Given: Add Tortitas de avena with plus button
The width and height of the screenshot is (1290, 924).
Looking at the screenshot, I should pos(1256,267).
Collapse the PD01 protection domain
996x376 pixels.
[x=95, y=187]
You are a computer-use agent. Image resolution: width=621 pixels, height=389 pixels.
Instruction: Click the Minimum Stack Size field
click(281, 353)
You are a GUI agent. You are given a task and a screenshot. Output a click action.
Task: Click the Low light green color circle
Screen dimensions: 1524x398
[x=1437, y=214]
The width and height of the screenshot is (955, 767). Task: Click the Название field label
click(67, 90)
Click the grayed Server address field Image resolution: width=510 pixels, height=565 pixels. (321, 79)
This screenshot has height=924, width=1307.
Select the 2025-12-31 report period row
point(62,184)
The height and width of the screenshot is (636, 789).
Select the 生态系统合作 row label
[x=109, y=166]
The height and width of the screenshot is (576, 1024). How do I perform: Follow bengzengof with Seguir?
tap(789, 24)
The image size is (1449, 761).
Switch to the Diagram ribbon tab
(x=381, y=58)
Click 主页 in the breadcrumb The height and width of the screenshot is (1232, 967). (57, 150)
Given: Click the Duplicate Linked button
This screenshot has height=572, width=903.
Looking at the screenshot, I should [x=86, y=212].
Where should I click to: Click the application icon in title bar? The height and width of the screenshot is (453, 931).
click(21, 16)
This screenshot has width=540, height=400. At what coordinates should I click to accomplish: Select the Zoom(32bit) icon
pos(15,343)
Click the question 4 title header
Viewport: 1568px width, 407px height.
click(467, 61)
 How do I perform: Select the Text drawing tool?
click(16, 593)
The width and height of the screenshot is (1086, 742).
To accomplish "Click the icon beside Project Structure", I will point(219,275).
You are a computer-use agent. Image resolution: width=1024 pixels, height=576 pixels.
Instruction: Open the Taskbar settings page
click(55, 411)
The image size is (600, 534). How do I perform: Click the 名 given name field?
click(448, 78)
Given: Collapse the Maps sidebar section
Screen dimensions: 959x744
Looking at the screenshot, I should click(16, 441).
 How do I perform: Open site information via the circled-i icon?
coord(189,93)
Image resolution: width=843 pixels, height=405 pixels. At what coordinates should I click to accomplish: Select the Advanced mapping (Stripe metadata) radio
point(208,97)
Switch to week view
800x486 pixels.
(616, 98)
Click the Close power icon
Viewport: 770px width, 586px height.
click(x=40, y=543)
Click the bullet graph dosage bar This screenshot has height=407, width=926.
--
DIRECTIONS FOR THIS TASK - Above are the entries. Quote exactly the lines from the one bearing "Task: Click the Low light green color circle" through the one bearing "The height and width of the screenshot is (636, 789).".

RESPONSE AREA -
Task: Click the Low light green color circle
Screen dimensions: 1524x398
[x=1437, y=214]
The width and height of the screenshot is (955, 767). Task: Click the Название field label
click(67, 90)
Click the grayed Server address field Image resolution: width=510 pixels, height=565 pixels. (321, 79)
This screenshot has height=924, width=1307.
Select the 2025-12-31 report period row
point(62,184)
The height and width of the screenshot is (636, 789).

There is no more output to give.